Wernigerode (dpa/sa) - Nach einem Einbruch in das ehemalige Transformatorenhaus in Wernigerode ist am Sonntag eine ölartige Substanz auf dem Zellierbach entdeckt worden. "Es ist nicht auszuschließen, dass es sich bei der entwichenen Flüssigkeit um toxische Flüssigkeit handeln könnte", teilte die Polizei mit. Feuerwehr und Mitarbeiter der Umweltbehörde seien vor Ort. Die Beamten sprachen am Abend von einem Ölfilm auf dem Bach. Um welchen Stoff es sich dabei handelt, stand zunächst nicht fest. Am Abend wurde geprüft, ob von der Flüssigkeit eine Gefahr für Mensch und Natur ausging.

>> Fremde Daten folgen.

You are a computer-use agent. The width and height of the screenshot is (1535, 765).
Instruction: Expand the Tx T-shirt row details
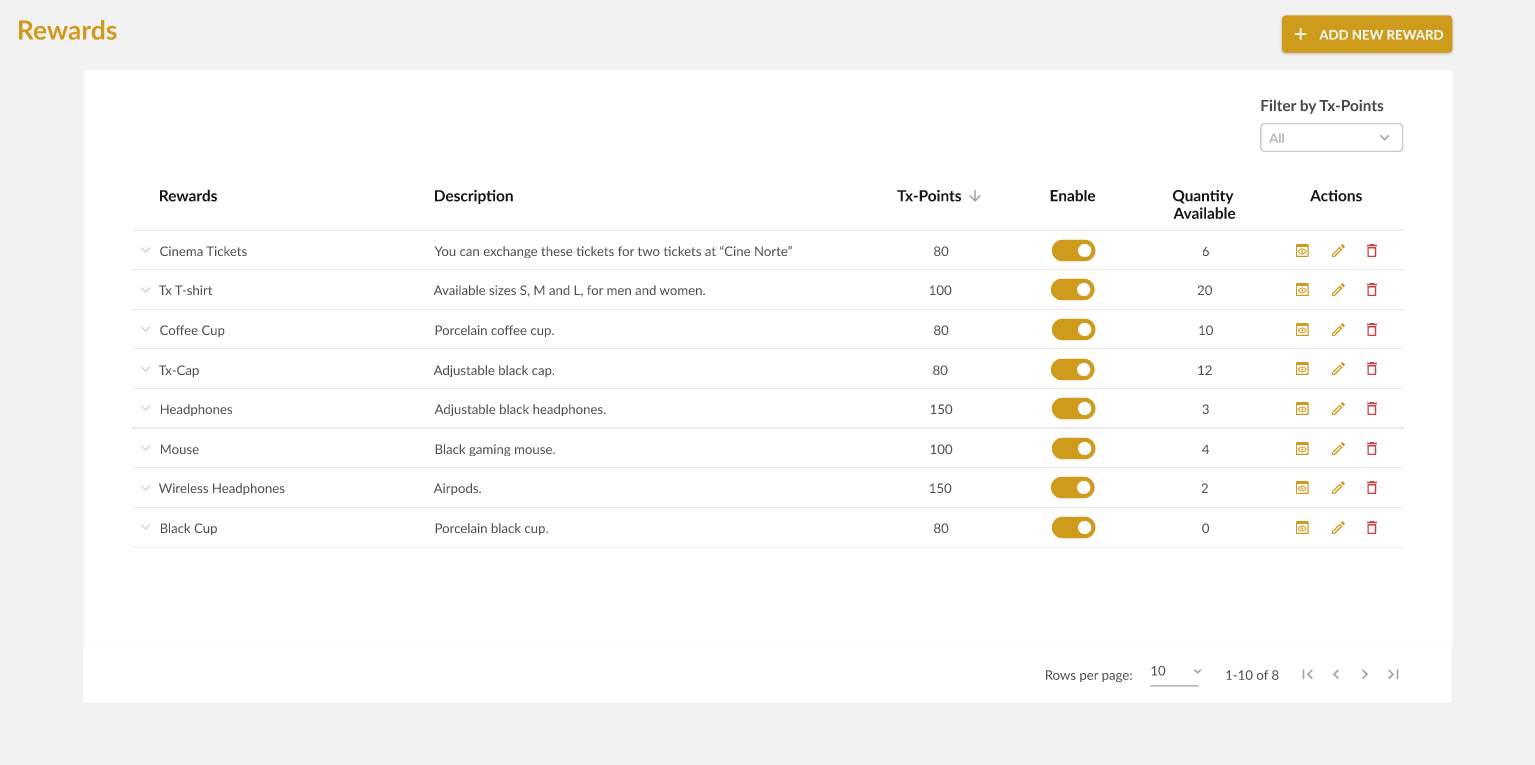coord(145,290)
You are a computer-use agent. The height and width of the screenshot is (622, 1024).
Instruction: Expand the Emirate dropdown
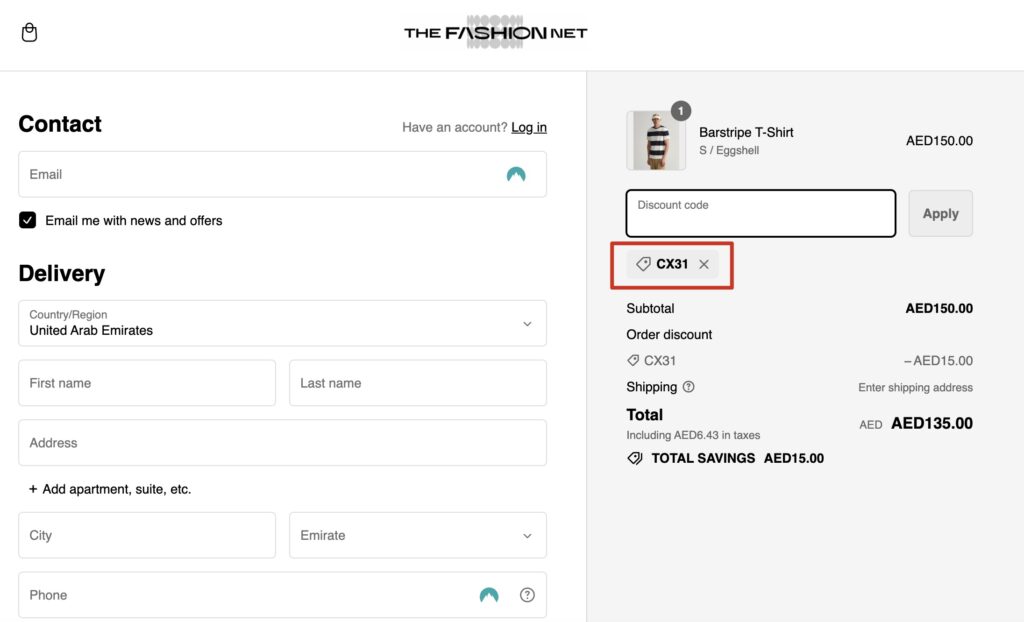coord(417,535)
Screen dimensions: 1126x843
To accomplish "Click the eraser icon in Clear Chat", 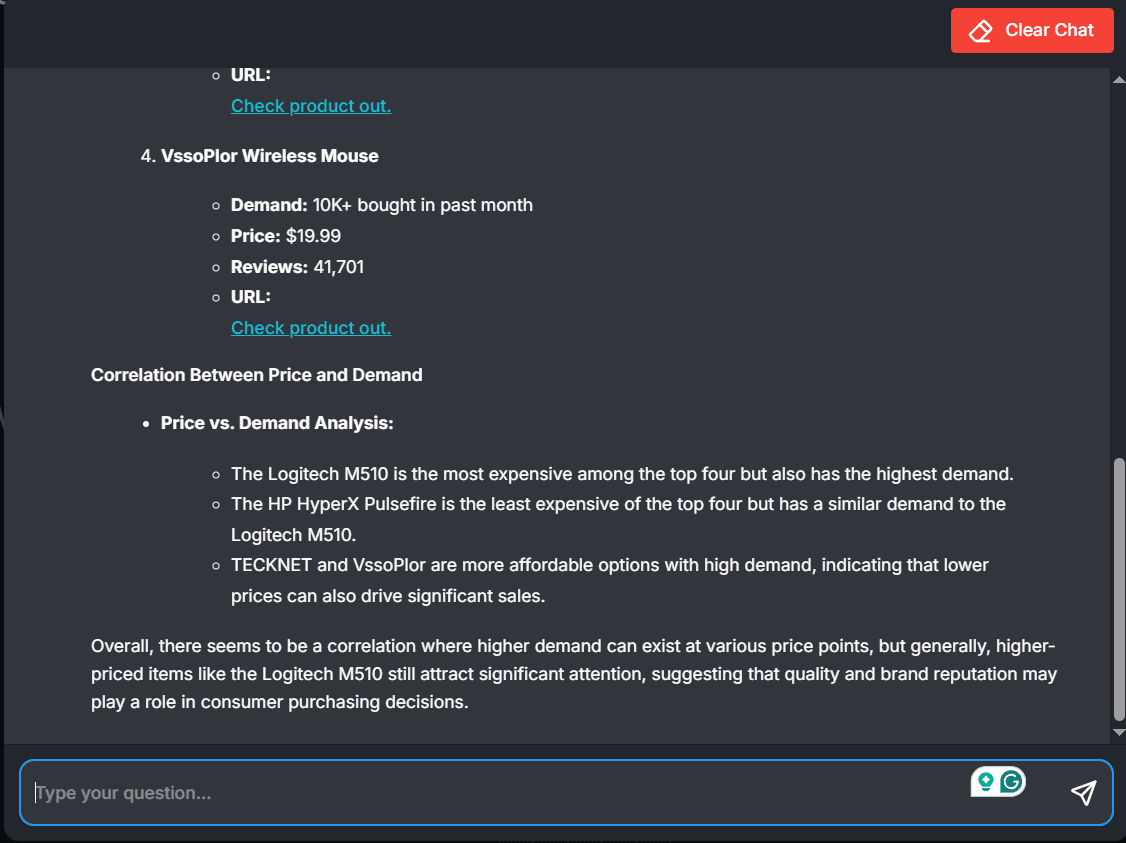I will click(x=980, y=31).
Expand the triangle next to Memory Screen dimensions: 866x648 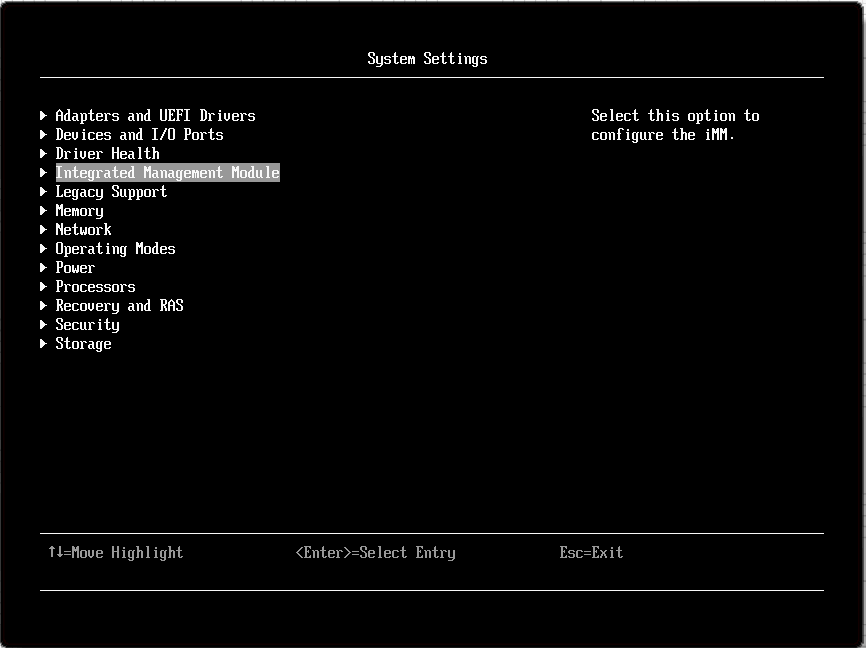pyautogui.click(x=44, y=210)
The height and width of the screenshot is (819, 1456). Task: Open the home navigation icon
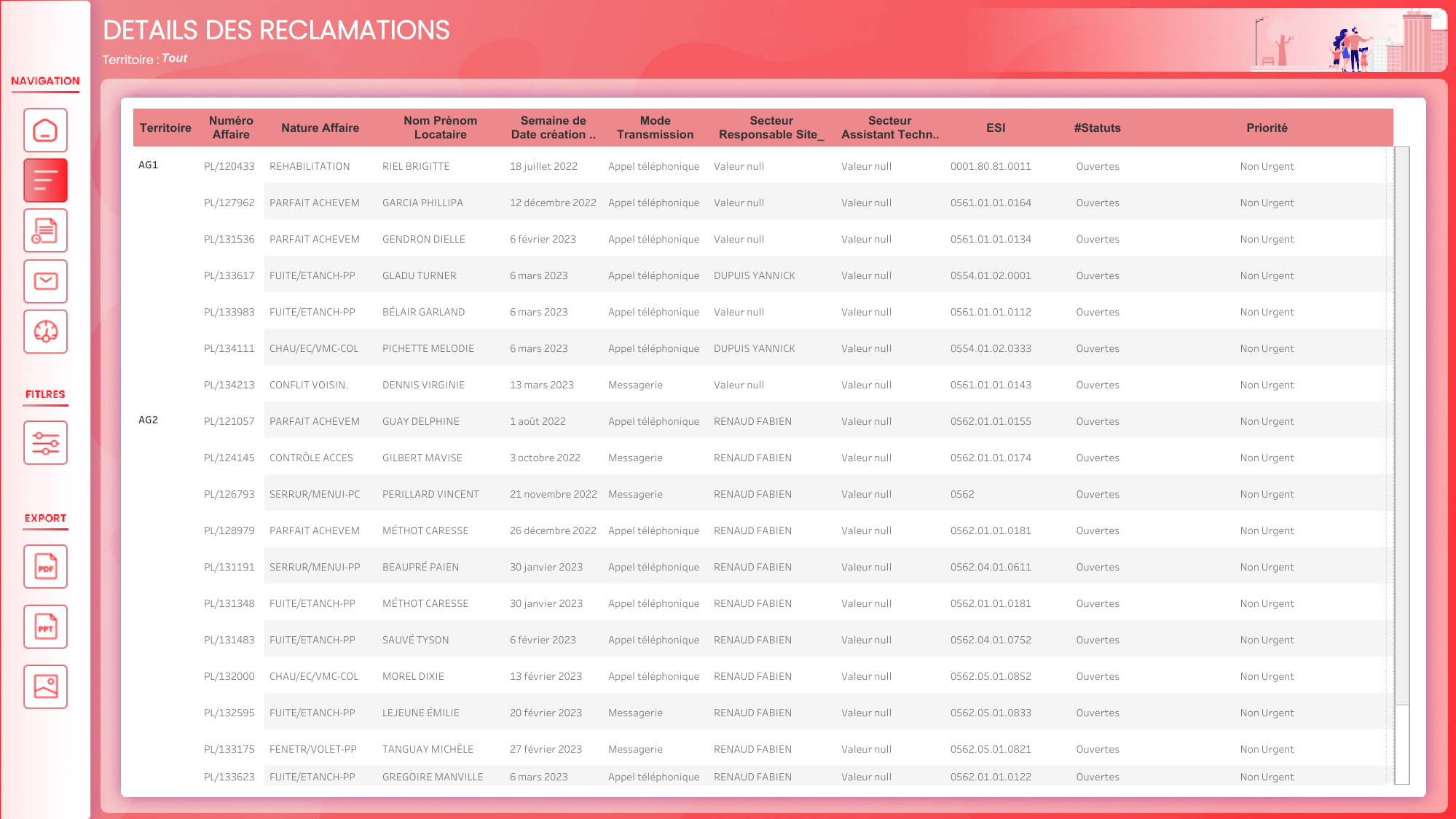pyautogui.click(x=45, y=130)
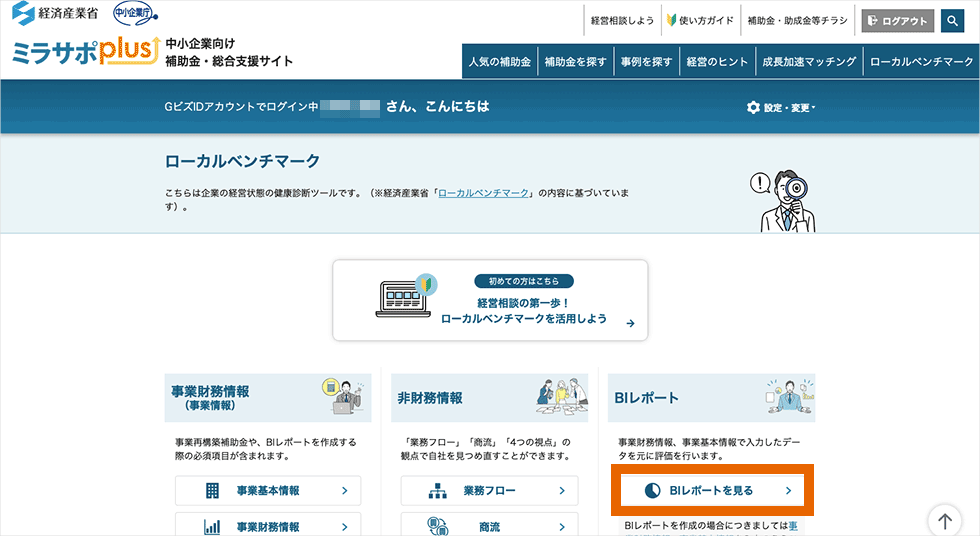This screenshot has height=536, width=980.
Task: Click the 経済産業省 logo
Action: pos(55,14)
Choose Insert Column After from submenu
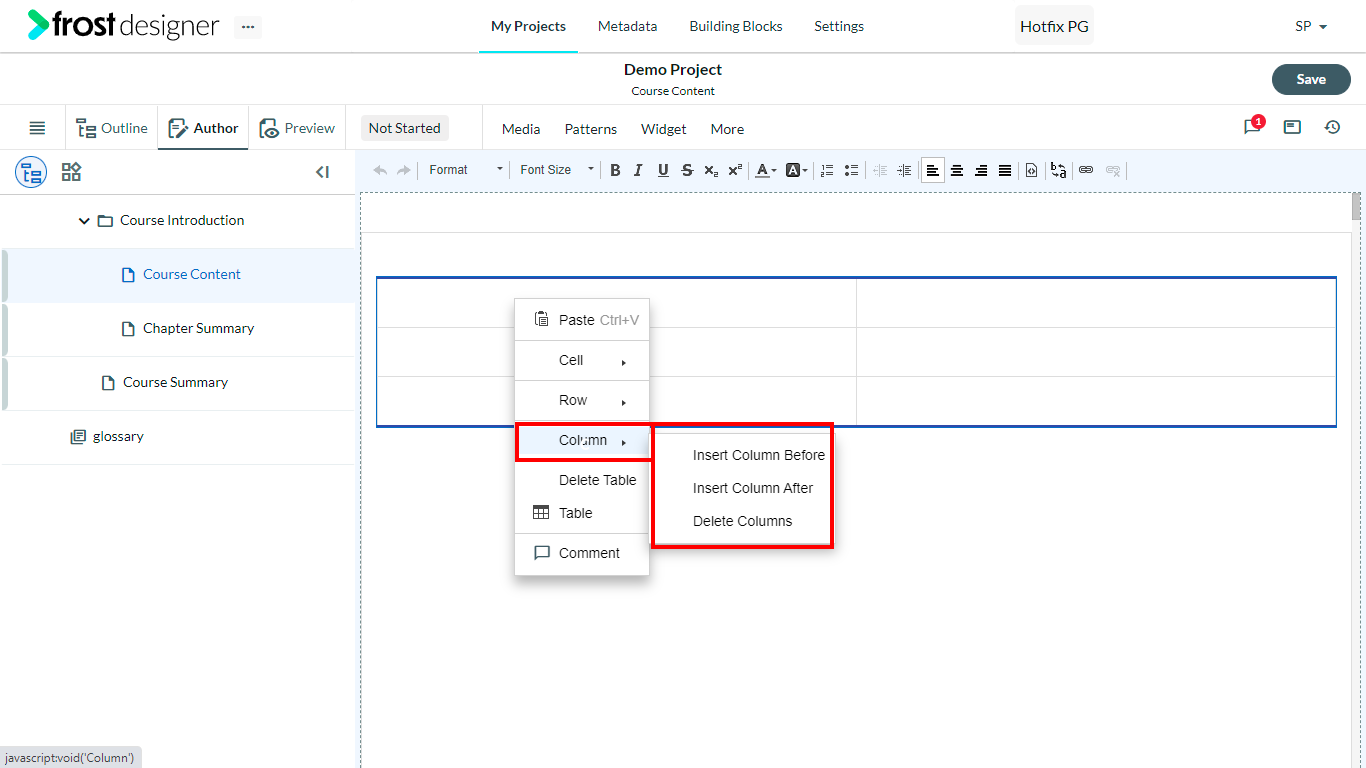The height and width of the screenshot is (768, 1366). coord(753,488)
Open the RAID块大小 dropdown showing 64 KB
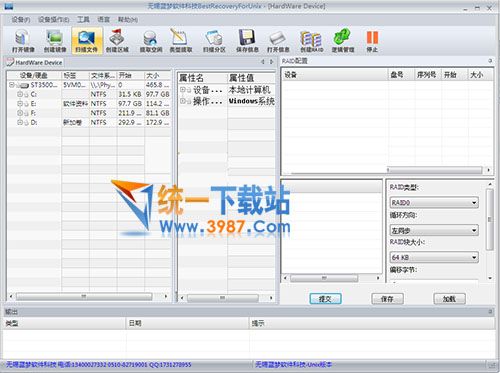 pos(434,257)
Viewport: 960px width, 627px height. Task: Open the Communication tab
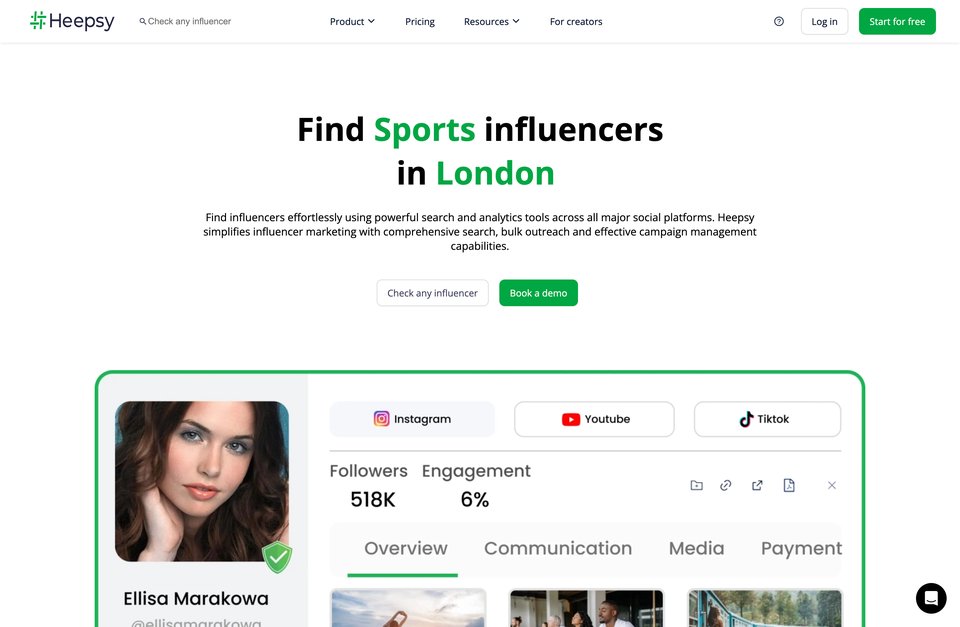coord(558,549)
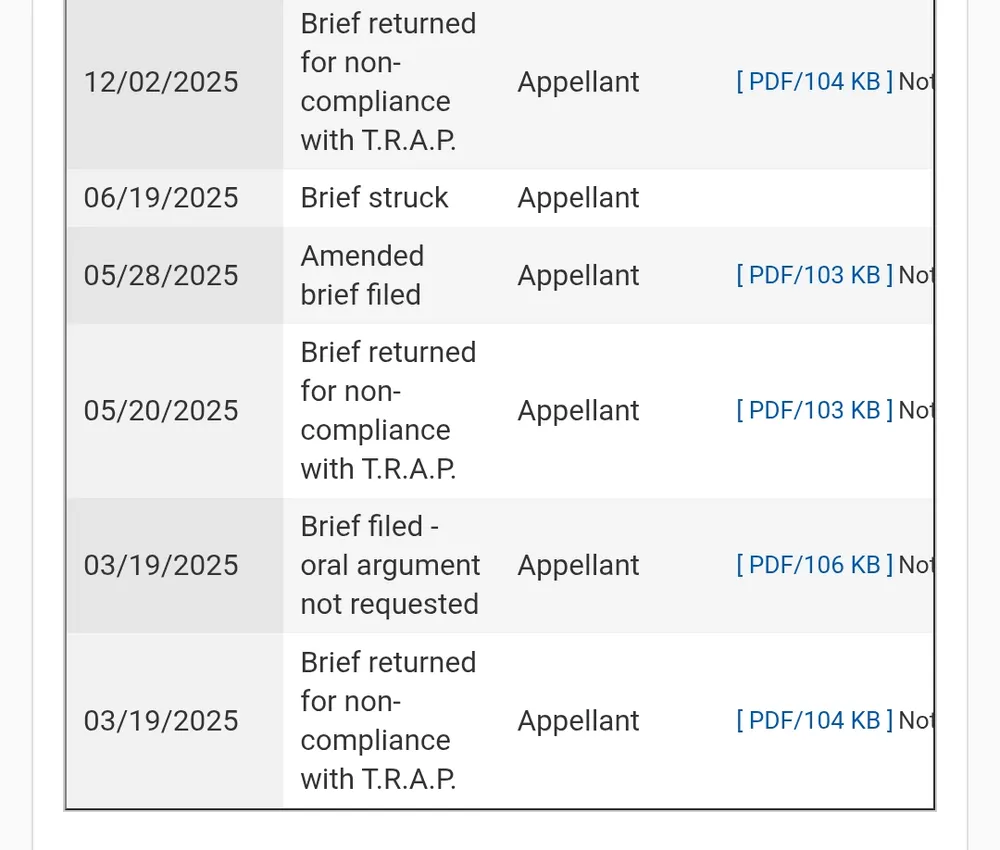This screenshot has height=850, width=1000.
Task: Open PDF for 05/20/2025 returned brief
Action: coord(814,410)
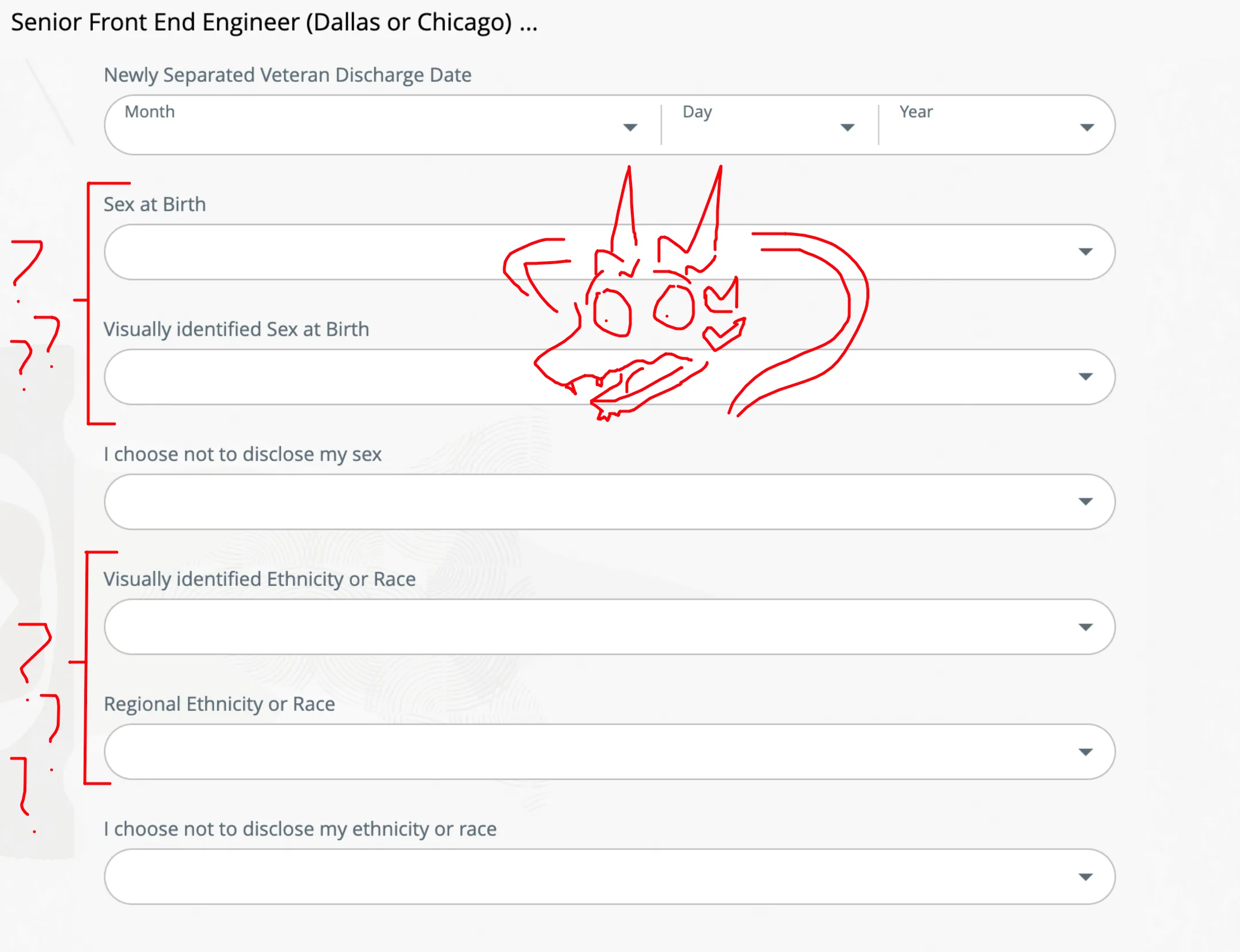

Die Polizei ging davon aus, dass sich Unbekannte Zutritt zu dem alten Betriebsgelände im Ortsteil Mühlental verschafft haben. Die Ermittler entdeckten nach eigenen Angaben Spuren, die darauf hindeuten, dass Buntmetall und zwei Transformatoren entwendet werden sollten. Es seien Schrauben an den Transformatoren, die nicht mehr in Betrieb sind, entfernt worden. Dadurch sei eine ölige Flüssigkeit in das Mauerwerk, in das Erdreich und schließlich in den Bach gelangt.

"Beide Transformatoren haben eine Kapazität von zusammen etwa 900 Liter", so die Polizei. Ob sie vollständig gefüllt waren und wie viel Flüssigkeit austrat, war am Abend unklar. "Das Erdreich um das Transformatorenhaus ist kontaminiert." Die Polizei suchte Zeugen.